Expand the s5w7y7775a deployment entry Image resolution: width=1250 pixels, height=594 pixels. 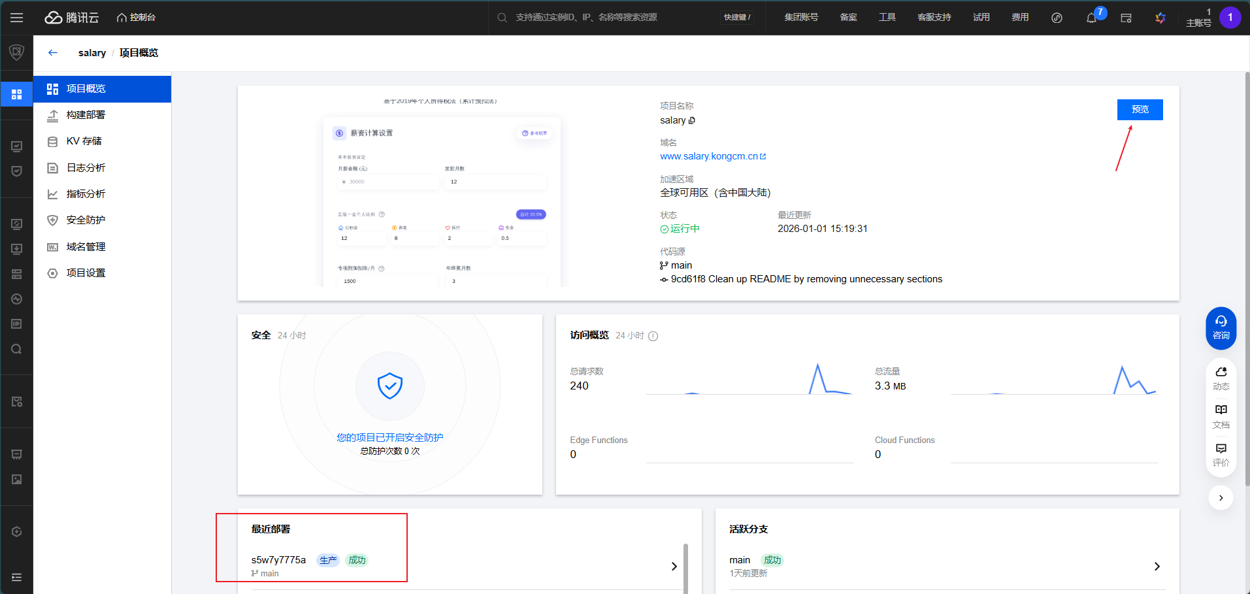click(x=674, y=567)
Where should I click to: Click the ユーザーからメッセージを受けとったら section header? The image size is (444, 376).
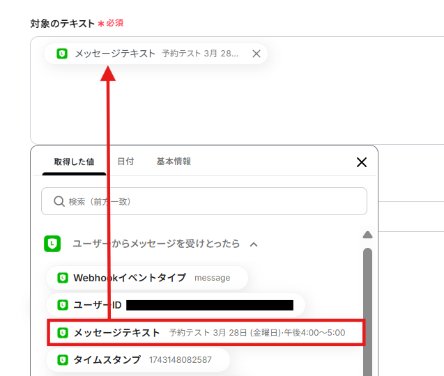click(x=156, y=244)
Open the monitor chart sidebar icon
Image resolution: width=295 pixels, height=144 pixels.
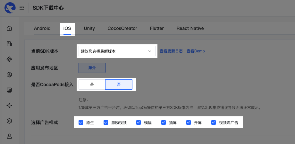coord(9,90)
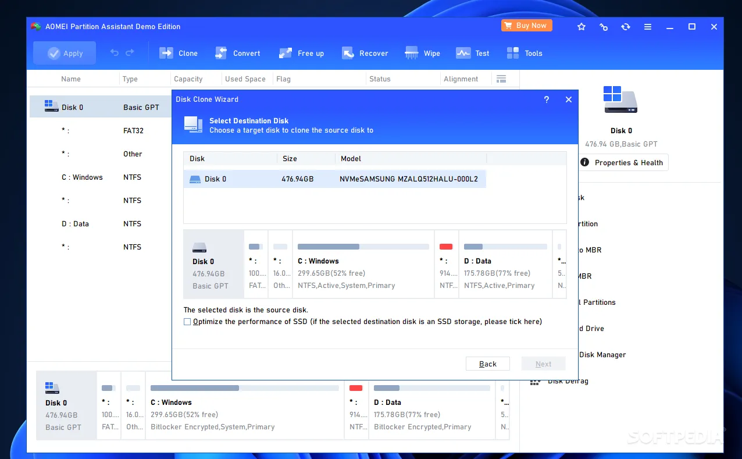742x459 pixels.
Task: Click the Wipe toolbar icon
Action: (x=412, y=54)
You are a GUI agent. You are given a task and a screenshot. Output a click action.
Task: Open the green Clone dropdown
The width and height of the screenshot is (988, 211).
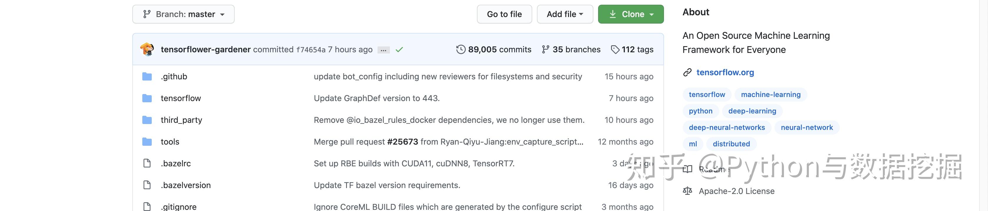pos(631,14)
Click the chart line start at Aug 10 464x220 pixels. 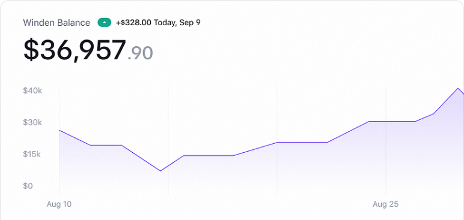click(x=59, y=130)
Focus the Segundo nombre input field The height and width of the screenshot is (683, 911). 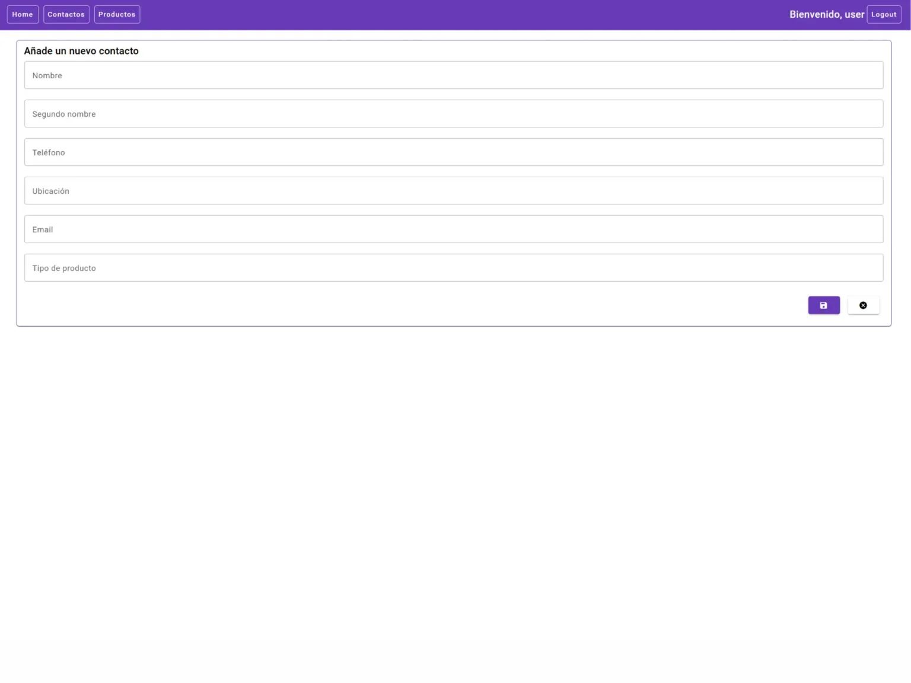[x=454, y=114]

+ + + + + + +

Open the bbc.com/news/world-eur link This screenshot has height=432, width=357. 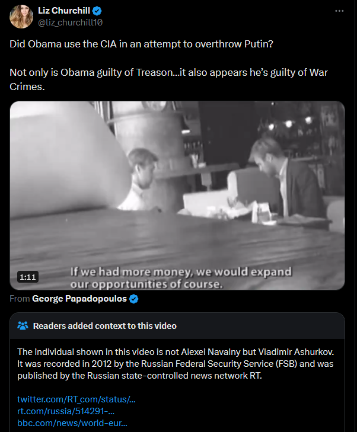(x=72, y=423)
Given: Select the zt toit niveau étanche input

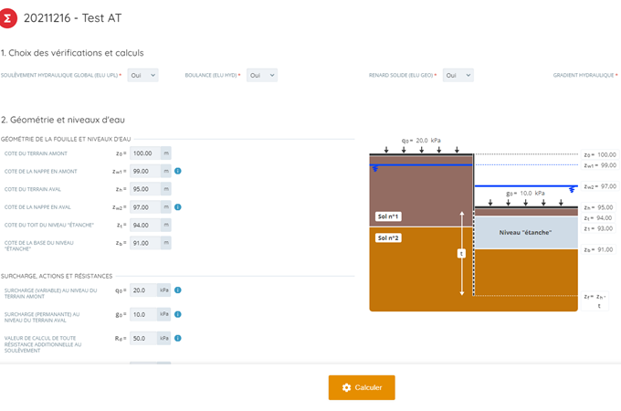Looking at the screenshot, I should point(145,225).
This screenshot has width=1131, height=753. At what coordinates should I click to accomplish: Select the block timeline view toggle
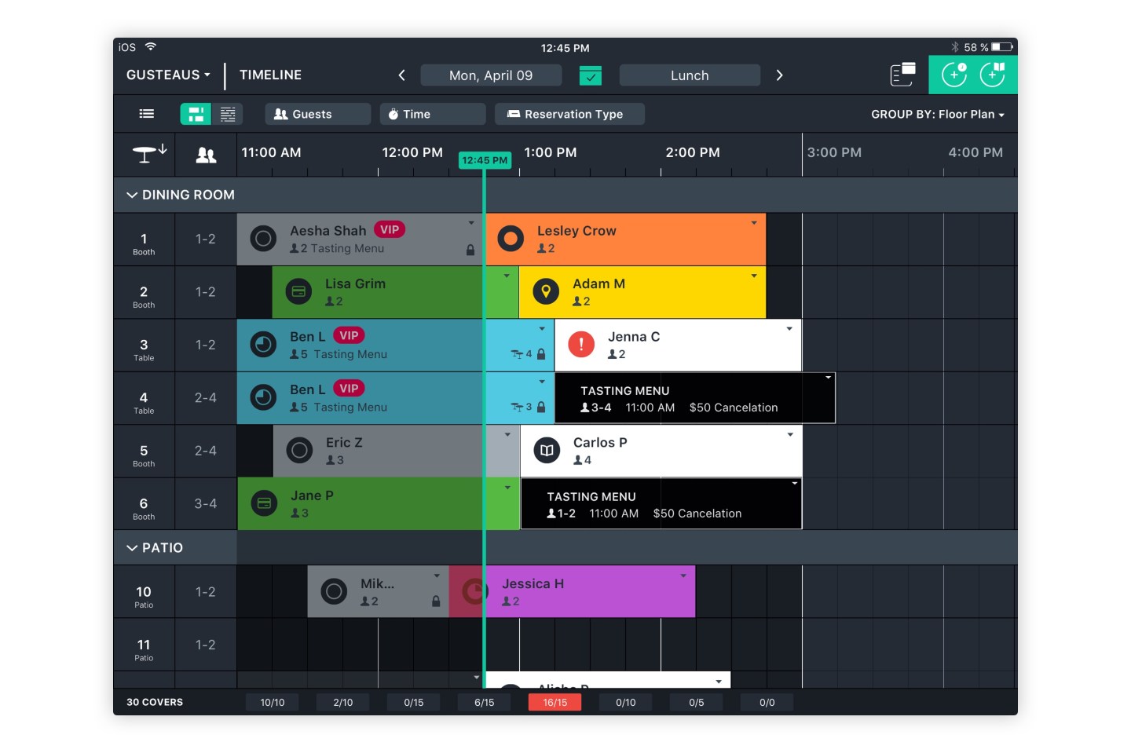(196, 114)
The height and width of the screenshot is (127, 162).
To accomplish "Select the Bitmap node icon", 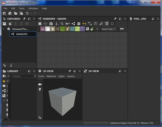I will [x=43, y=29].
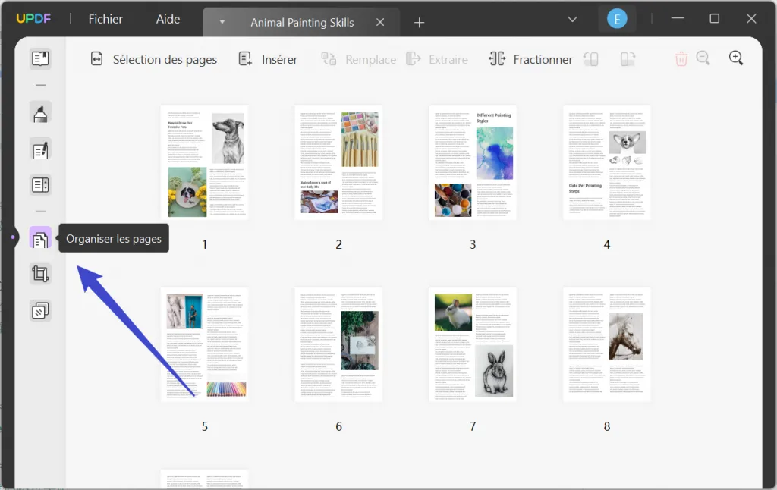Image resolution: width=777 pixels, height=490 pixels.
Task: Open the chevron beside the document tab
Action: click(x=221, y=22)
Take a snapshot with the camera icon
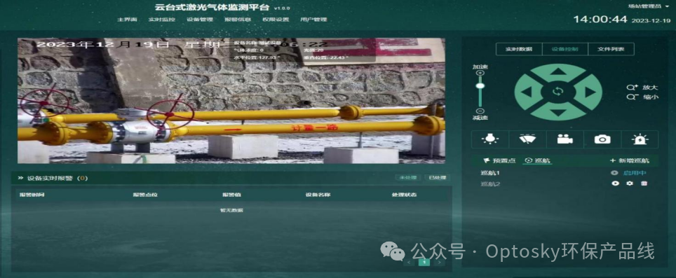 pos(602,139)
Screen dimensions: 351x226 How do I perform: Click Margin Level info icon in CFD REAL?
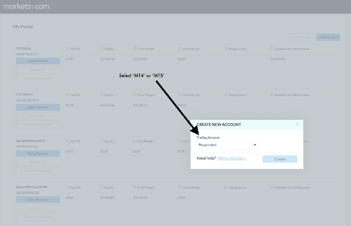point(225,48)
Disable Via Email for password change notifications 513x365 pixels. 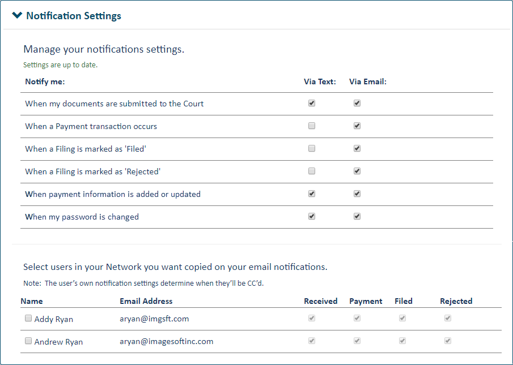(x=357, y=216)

+ + + + + + +

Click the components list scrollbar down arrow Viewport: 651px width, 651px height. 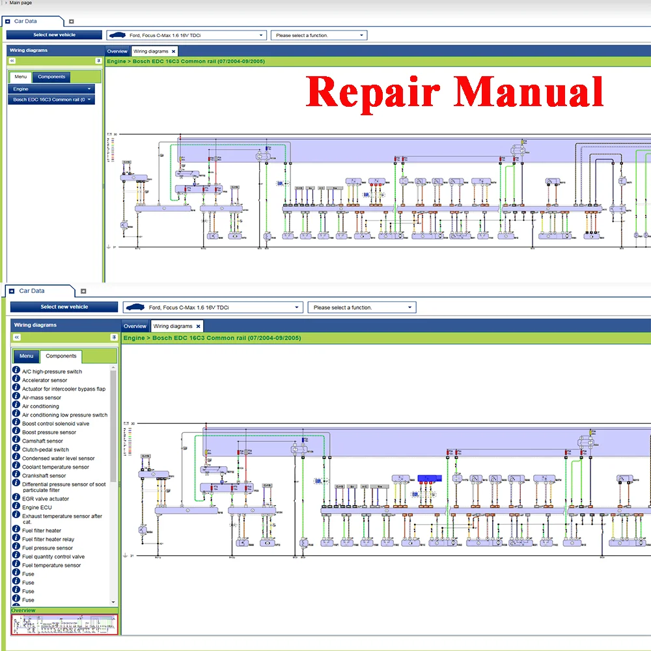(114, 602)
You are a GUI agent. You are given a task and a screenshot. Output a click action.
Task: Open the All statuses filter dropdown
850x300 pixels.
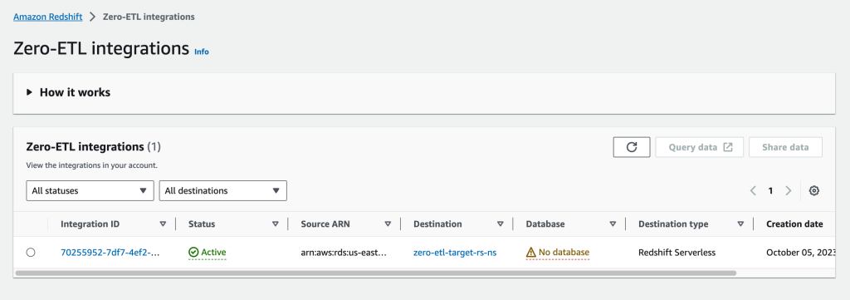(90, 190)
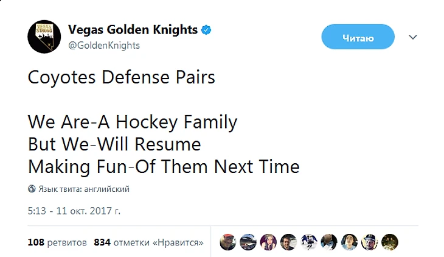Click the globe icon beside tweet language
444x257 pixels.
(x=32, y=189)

+ + + + + + +

◆ Task objective
Gather all lines of the records that include the word "dropdown".

◆ Output of the task
Task: Open the green Clone dropdown
Task: Open the All statuses filter dropdown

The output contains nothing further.